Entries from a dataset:

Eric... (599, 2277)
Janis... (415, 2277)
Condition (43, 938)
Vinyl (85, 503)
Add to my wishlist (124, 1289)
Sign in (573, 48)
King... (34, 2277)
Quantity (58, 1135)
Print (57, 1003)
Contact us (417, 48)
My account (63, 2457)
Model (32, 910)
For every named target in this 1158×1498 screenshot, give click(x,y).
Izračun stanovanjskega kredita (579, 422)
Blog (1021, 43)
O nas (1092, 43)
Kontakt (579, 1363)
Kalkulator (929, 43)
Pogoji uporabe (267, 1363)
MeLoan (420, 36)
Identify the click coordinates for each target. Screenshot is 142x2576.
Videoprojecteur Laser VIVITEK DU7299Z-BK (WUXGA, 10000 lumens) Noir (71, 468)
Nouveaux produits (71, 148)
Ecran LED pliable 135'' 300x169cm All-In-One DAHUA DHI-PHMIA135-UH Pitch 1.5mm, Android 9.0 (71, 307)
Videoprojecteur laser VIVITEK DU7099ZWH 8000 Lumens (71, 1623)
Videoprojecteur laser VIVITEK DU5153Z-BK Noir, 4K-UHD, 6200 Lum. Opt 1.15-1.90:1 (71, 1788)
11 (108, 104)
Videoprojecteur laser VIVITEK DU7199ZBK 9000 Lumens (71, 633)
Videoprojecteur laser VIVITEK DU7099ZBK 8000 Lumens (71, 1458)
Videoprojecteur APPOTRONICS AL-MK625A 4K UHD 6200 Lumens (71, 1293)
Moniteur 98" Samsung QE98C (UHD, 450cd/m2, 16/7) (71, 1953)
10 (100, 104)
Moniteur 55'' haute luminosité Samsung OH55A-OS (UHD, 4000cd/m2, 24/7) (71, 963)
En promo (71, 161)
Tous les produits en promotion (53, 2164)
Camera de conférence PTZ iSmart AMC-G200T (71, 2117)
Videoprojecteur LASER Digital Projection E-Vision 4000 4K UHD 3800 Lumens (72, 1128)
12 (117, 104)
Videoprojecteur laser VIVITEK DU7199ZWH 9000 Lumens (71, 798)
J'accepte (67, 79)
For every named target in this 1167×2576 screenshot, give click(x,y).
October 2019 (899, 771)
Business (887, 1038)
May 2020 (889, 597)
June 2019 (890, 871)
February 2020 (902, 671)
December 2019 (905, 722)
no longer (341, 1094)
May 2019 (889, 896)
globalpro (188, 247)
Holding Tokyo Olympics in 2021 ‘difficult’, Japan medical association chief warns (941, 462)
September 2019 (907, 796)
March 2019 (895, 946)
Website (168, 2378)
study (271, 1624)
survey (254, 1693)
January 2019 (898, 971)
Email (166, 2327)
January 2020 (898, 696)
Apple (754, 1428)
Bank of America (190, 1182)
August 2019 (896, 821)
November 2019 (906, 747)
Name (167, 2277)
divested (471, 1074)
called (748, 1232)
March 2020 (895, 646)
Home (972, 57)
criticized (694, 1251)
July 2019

What is required: Find each line in the data above that contains the word "give" and copy those lines.

Response to this exercise:
For every named target in this 1158×1498 screenshot, give click(x,y).
For every named target in this 1167×2576 screenshot, give click(x,y).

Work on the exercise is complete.